= Beginning of Section =

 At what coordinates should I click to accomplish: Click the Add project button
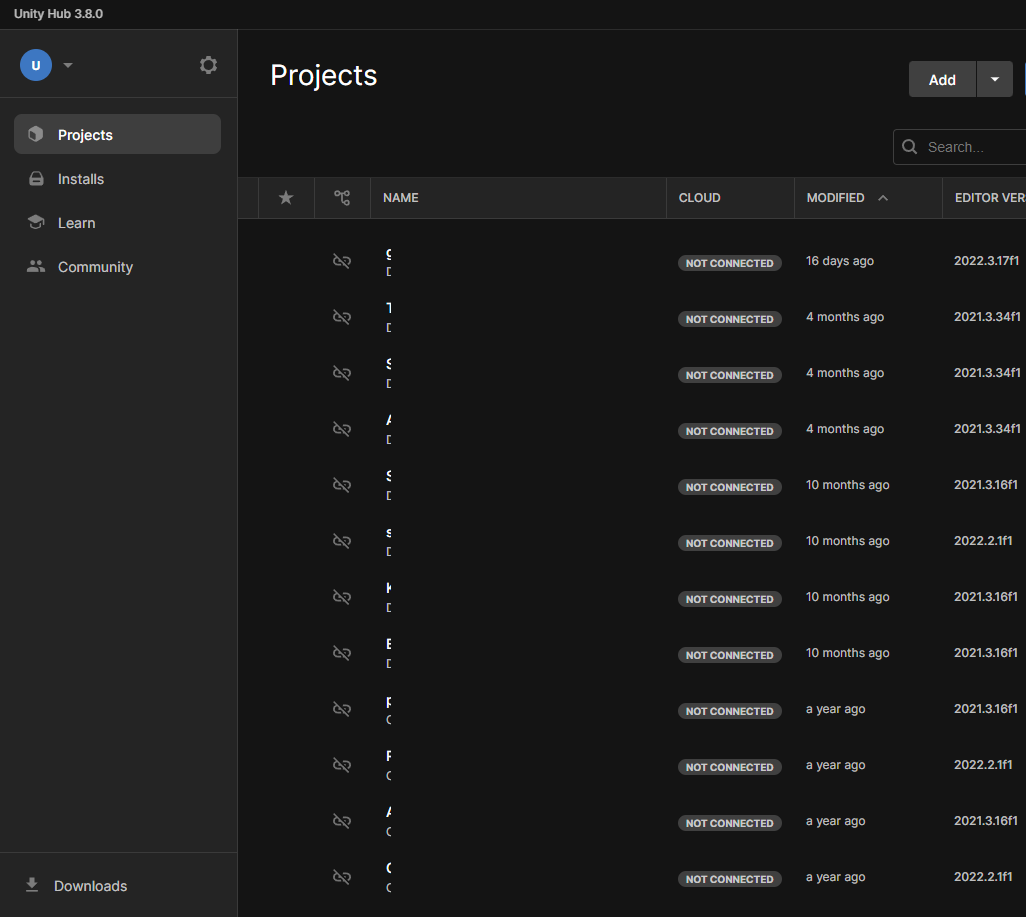tap(942, 80)
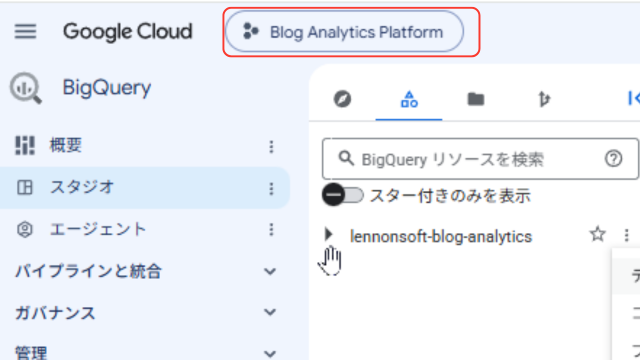Click the BigQuery magnifier logo icon
The width and height of the screenshot is (640, 360).
tap(26, 88)
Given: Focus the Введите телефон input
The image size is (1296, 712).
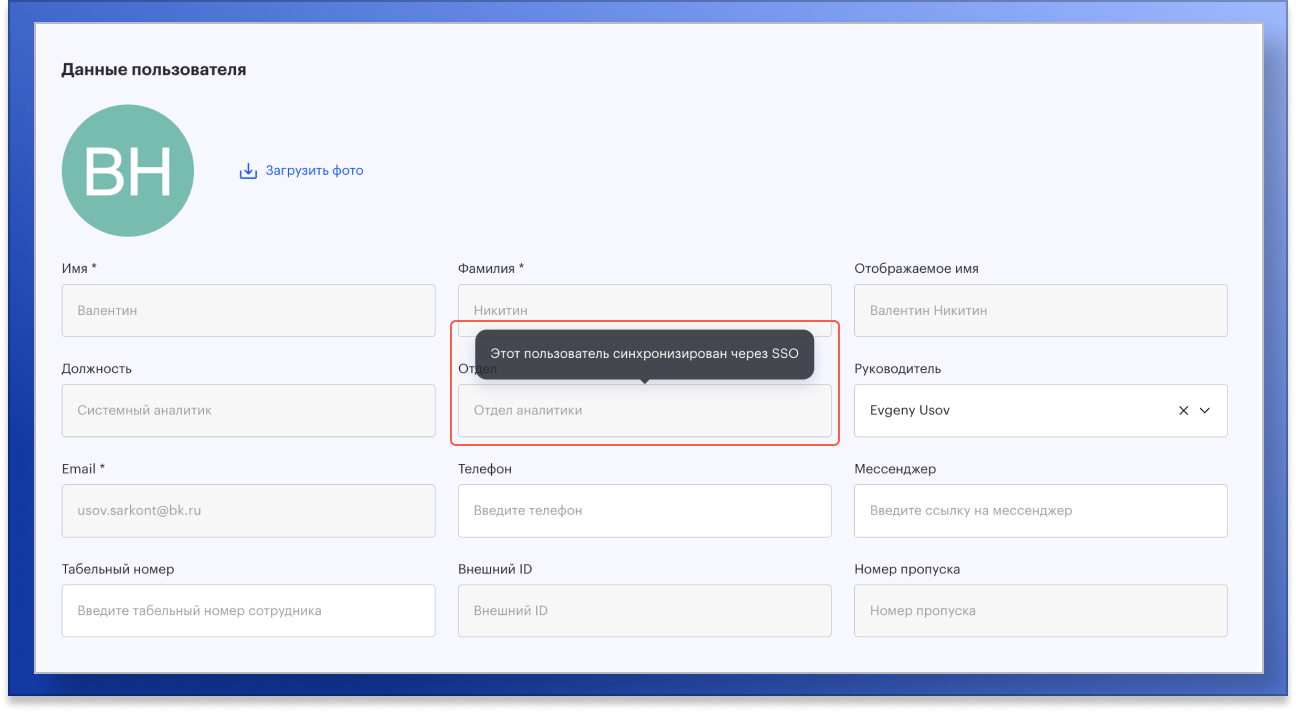Looking at the screenshot, I should 644,511.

= End of Section =

*Work to be completed*.
Return all of the data exactly as written, and drop the pictures.

*Task result*.
 At what coordinates should I click to accomplish: Click the Add project button
tap(942, 80)
Click the BigQuery magnifier logo icon
The width and height of the screenshot is (640, 360).
tap(26, 88)
Given: Focus the Введите телефон input
The image size is (1296, 712).
Looking at the screenshot, I should 644,511.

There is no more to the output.